Y he de reconocer que con frecuencia esto me ha enfurecido. Mis padres a menudo se han achacado mutuamente esa pizca de locura que siempre ha estado presente en nuestras conversaciones, nuestras comidas, nuestras veladas, mi infancia, la de mi hermano (nació veinte minutos antes que yo) y la de Maggie, mi hermana pequeña.

Maggie —séptima canción de la cara A del álbum Let it be—, tiene un corazón como una casa, un carácter que para qué y un egoísmo sin límites cuando se trata de las pequeñas cosas cotidianas. No son cosas incompatibles.

Si tienes un problema de verdad, ahí estará siempre Maggie. Si son las cuatro de la mañana y te niegas a montarte en el coche de dos amigos demasiado borrachos para conducir, le cogerá a papá las llaves de su Austin e irá en pijama a buscarte a la otra punta de la ciudad, y de paso dejará en su casa a los dos amigos después de echarles una buena bronca, aunque sean dos años mayores que ella. Pero intenta robarle una tostada del plato durante el desayuno y te dolerán los brazos durante días; tampoco esperes que te deje un poco de leche en el frigorífico. Por qué mis padres la trataron siempre como a una princesa sigue siendo para mí un misterio.

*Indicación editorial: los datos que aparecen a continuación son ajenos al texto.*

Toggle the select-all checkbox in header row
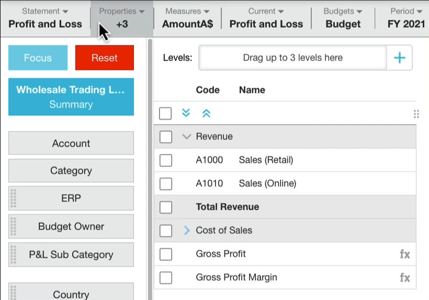tap(165, 113)
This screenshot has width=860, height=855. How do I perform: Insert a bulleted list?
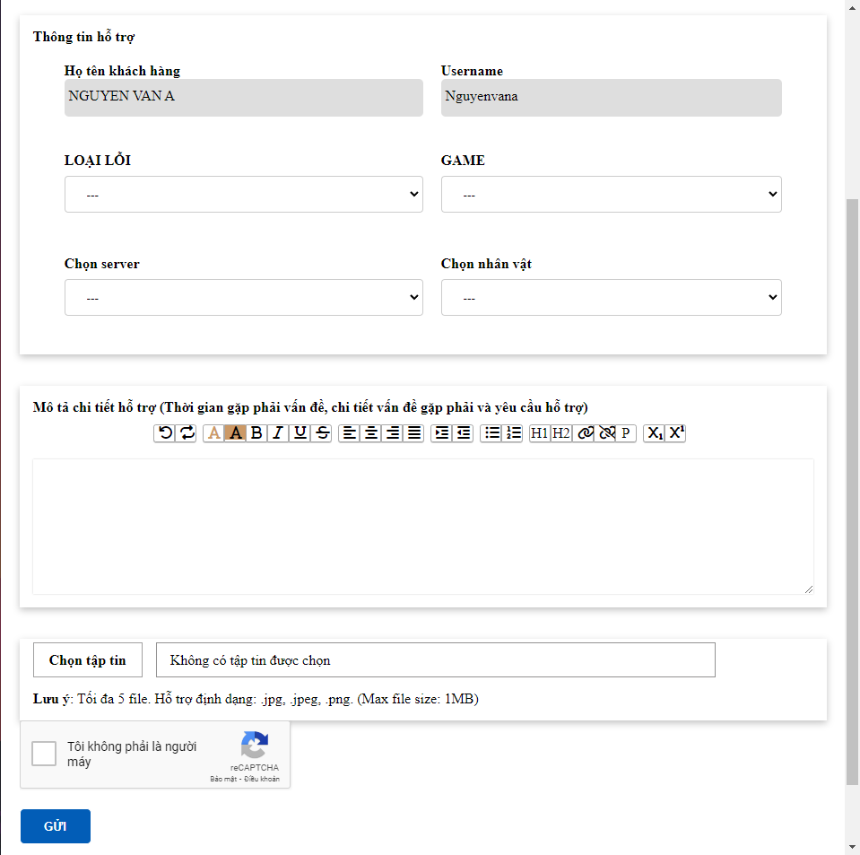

Mamá le tenía una admiración enfermiza, su benjamina estaba destinada a hacer grandes cosas. Maggie sería médico o abogada, o incluso ambas cosas, salvaría a viudas y huérfanos, erradicaría el hambre en el mundo… Resumiendo, que era la niña mimada, y toda la familia tenía que velar por su futuro.

Mi hermano mellizo se llama Michel —séptima canción de la cara A de Rubber Soul, aunque en el disco en cuestión el nombre está en femenino—. El ginecólogo no le vio la colita en la ecografía. Según parece estábamos demasiado pegados el uno al otro. Errare humanum est. Gran sorpresa en el momento del parto. Pero el nombre estaba elegido, y ya no se cambiaba. Papá se contentó con quitarle una ele y una e, y mi hermano pasó los primeros tres años de su vida en una habitación con las paredes pintadas de rosa y un friso en el que Alicia corría persiguiendo conejos. La miopía de un ginecólogo puede tener consecuencias insospechadas.

Algunas personas tan bien educadas como hipócritas os dirán en tono cohibido que Michel es un poco especial. Los prejuicios son una cualidad inherente a la gente convencida de que lo sabe todo de todo. Michel vive en un mundo que no conoce la violencia, la mezquindad, la hipocresía, la injusticia ni la maldad. Un mundo desordenado para los médicos, pero donde, para él, cada cosa y cada idea tienen su sitio; un mundo tan espontáneo y sincero que me lleva a pensar que quizá los especiales, por no decir anormales, seamos nosotros. Esos mismos médicos nunca han sido capaces de saber a ciencia cierta si tenía el síndrome de Asperger o si, sencillamente, era diferente. No es nada sencillo en realidad, pero Michel es un hombre de una dulzura increíble, sensato como él solo, y una fuente inagotable de ataques de risa. Así como yo no sé mentir, Michel, en cambio, es incapaz de no decir lo que piensa en el momento en que lo piensa. A los cuatro años, cuando por fin se decidió a hablar, haciendo cola ante la caja del supermercado le preguntó a una señora en silla de ruedas que dónde había encontrado esa carroza. Mamá, anonadada al oírlo por fin pronunciar una frase construida, primero lo abrazó y lo llenó de besos, y luego se puso como un tomate. Y la cosa no había hecho más que empezar…

Mis padres se amaron desde la noche en que se reencontraron. Hubo entre ellos frías mañanas de invierno, como en todas las parejas, pero siempre se reconciliaron, se respetaron y sobre todo se admiraron mutuamente. Un día, al poco de separarme del hombre del que pese a todo seguía enamorada, cuando les pregunté cómo habían conseguido quererse toda la vida, mi padre me contestó: «Una historia de amor es el encuentro entre dos personas dispuestas a dar, dar y dar».